--- start Given information ---

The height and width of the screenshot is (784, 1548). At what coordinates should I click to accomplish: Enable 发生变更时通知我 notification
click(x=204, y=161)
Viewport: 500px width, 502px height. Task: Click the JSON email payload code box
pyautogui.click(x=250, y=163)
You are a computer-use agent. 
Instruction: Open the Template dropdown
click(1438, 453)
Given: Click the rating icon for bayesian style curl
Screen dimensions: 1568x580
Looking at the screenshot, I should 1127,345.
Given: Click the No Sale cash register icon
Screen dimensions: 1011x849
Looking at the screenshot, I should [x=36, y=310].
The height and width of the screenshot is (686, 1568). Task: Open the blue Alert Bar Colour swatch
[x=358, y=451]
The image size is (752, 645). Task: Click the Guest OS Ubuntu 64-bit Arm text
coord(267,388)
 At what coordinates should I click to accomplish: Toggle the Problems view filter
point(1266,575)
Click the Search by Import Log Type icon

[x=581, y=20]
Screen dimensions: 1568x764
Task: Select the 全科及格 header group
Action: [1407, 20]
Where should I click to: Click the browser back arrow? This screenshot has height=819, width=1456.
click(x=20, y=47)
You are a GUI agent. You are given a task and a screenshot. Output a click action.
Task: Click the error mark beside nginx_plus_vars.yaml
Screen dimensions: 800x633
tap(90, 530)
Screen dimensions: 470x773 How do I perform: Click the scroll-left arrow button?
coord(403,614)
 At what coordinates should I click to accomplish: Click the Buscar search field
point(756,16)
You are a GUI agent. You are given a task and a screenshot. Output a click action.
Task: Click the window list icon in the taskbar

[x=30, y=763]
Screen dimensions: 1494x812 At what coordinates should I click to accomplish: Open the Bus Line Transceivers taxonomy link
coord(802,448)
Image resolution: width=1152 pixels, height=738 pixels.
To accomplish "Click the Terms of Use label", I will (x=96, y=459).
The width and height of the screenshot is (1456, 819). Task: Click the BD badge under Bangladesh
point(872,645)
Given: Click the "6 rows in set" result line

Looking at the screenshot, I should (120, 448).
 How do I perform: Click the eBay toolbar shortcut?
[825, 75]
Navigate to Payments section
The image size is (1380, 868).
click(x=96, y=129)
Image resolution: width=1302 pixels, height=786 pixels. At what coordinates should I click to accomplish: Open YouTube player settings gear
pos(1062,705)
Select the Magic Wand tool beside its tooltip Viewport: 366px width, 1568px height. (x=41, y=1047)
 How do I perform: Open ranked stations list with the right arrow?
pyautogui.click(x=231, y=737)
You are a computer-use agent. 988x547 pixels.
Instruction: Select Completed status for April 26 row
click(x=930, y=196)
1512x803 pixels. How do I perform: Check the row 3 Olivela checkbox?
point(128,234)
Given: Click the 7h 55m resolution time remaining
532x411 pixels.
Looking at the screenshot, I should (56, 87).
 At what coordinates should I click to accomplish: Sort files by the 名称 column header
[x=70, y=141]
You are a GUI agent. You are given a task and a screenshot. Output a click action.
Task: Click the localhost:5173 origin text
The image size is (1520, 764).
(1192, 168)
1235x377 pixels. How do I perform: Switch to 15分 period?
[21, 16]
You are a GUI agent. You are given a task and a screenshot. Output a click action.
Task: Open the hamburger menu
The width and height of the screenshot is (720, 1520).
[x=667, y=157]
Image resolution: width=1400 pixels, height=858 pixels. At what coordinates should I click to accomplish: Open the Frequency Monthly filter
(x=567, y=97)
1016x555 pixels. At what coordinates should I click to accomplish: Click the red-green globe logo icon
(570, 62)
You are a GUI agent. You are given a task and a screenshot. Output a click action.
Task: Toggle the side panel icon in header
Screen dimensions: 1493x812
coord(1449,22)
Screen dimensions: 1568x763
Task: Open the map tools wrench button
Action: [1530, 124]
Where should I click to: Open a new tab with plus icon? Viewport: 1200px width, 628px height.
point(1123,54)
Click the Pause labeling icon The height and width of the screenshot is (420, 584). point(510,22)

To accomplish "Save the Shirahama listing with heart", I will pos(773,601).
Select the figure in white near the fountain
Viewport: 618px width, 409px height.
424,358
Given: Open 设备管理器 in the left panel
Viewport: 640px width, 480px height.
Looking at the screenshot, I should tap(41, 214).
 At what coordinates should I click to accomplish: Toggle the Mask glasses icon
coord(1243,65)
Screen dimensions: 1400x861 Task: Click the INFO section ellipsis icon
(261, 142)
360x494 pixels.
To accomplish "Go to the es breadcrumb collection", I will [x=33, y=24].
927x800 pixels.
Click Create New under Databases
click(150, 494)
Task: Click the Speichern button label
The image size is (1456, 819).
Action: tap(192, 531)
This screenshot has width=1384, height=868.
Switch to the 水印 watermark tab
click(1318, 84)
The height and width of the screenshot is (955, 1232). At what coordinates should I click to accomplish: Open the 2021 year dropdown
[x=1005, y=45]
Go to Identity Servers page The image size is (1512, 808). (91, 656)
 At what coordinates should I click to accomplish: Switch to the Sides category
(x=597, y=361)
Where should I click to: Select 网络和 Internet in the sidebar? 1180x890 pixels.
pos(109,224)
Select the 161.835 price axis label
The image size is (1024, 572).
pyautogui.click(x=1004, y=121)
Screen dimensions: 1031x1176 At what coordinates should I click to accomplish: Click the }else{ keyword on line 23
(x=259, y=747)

--- end Given information ---

• _Stated exercise_: Reproduce every one of the lines above word for word, without any alteration.

• _Result of the task_:
The height and width of the screenshot is (784, 1548). At what coordinates should I click to accomplish: Enable 发生变更时通知我 notification
click(x=204, y=161)
Viewport: 500px width, 502px height. Task: Click the JSON email payload code box
pyautogui.click(x=250, y=163)
You are a computer-use agent. 
Instruction: Open the Template dropdown
click(1438, 453)
Given: Click the rating icon for bayesian style curl
Screen dimensions: 1568x580
Looking at the screenshot, I should 1127,345.
Given: Click the No Sale cash register icon
Screen dimensions: 1011x849
Looking at the screenshot, I should [x=36, y=310].
The height and width of the screenshot is (686, 1568). Task: Open the blue Alert Bar Colour swatch
[x=358, y=451]
The image size is (752, 645). Task: Click the Guest OS Ubuntu 64-bit Arm text
coord(267,388)
 At what coordinates should I click to accomplish: Toggle the Problems view filter
point(1266,575)
Click the Search by Import Log Type icon

[x=581, y=20]
Screen dimensions: 1568x764
Task: Select the 全科及格 header group
Action: [1407, 20]
Where should I click to: Click the browser back arrow? This screenshot has height=819, width=1456.
click(x=20, y=47)
You are a GUI agent. You are given a task and a screenshot. Output a click action.
Task: Click the error mark beside nginx_plus_vars.yaml
Screen dimensions: 800x633
tap(90, 530)
Screen dimensions: 470x773 How do I perform: Click the scroll-left arrow button?
coord(403,614)
 At what coordinates should I click to accomplish: Click the Buscar search field
point(756,16)
You are a GUI agent. You are given a task and a screenshot. Output a click action.
Task: Click the window list icon in the taskbar

[x=30, y=763]
Screen dimensions: 1494x812 At what coordinates should I click to accomplish: Open the Bus Line Transceivers taxonomy link
coord(802,448)
Image resolution: width=1152 pixels, height=738 pixels.
To accomplish "Click the Terms of Use label", I will (x=96, y=459).
The width and height of the screenshot is (1456, 819). Task: Click the BD badge under Bangladesh
point(872,645)
Given: Click the "6 rows in set" result line

Looking at the screenshot, I should (120, 448).
 How do I perform: Click the eBay toolbar shortcut?
[825, 75]
Navigate to Payments section
The image size is (1380, 868).
click(x=96, y=129)
Image resolution: width=1302 pixels, height=786 pixels. At what coordinates should I click to accomplish: Open YouTube player settings gear
pos(1062,705)
Select the Magic Wand tool beside its tooltip Viewport: 366px width, 1568px height. (x=41, y=1047)
 How do I perform: Open ranked stations list with the right arrow?
pyautogui.click(x=231, y=737)
You are a computer-use agent. 988x547 pixels.
Instruction: Select Completed status for April 26 row
click(x=930, y=196)
1512x803 pixels. How do I perform: Check the row 3 Olivela checkbox?
point(128,234)
Given: Click the 7h 55m resolution time remaining
532x411 pixels.
Looking at the screenshot, I should (56, 87).
 At what coordinates should I click to accomplish: Sort files by the 名称 column header
[x=70, y=141]
You are a GUI agent. You are given a task and a screenshot. Output a click action.
Task: Click the localhost:5173 origin text
The image size is (1520, 764).
(1192, 168)
1235x377 pixels. How do I perform: Switch to 15分 period?
[21, 16]
You are a GUI agent. You are given a task and a screenshot. Output a click action.
Task: Open the hamburger menu
The width and height of the screenshot is (720, 1520).
[x=667, y=157]
Image resolution: width=1400 pixels, height=858 pixels. At what coordinates should I click to accomplish: Open the Frequency Monthly filter
(x=567, y=97)
1016x555 pixels. At what coordinates should I click to accomplish: Click the red-green globe logo icon
(570, 62)
You are a GUI agent. You are given a task and a screenshot. Output a click action.
Task: Toggle the side panel icon in header
Screen dimensions: 1493x812
coord(1449,22)
Screen dimensions: 1568x763
Task: Open the map tools wrench button
Action: [1530, 124]
Where should I click to: Open a new tab with plus icon? Viewport: 1200px width, 628px height.
point(1123,54)
Click the Pause labeling icon The height and width of the screenshot is (420, 584). point(510,22)

To accomplish "Save the Shirahama listing with heart", I will pos(773,601).
Select the figure in white near the fountain
Viewport: 618px width, 409px height.
424,358
Given: Open 设备管理器 in the left panel
Viewport: 640px width, 480px height.
Looking at the screenshot, I should tap(41, 214).
 At what coordinates should I click to accomplish: Toggle the Mask glasses icon
coord(1243,65)
Screen dimensions: 1400x861 Task: Click the INFO section ellipsis icon
(261, 142)
360x494 pixels.
To accomplish "Go to the es breadcrumb collection", I will [x=33, y=24].
927x800 pixels.
Click Create New under Databases
click(150, 494)
Task: Click the Speichern button label
The image size is (1456, 819).
Action: tap(192, 531)
This screenshot has width=1384, height=868.
Switch to the 水印 watermark tab
click(1318, 84)
The height and width of the screenshot is (955, 1232). At what coordinates should I click to accomplish: Open the 2021 year dropdown
[x=1005, y=45]
Go to Identity Servers page The image size is (1512, 808). (91, 656)
 At what coordinates should I click to accomplish: Switch to the Sides category
(x=597, y=361)
Where should I click to: Select 网络和 Internet in the sidebar? 1180x890 pixels.
pos(109,224)
Select the 161.835 price axis label
The image size is (1024, 572).
pyautogui.click(x=1004, y=121)
Screen dimensions: 1031x1176 At what coordinates should I click to accomplish: Click the }else{ keyword on line 23
(x=259, y=747)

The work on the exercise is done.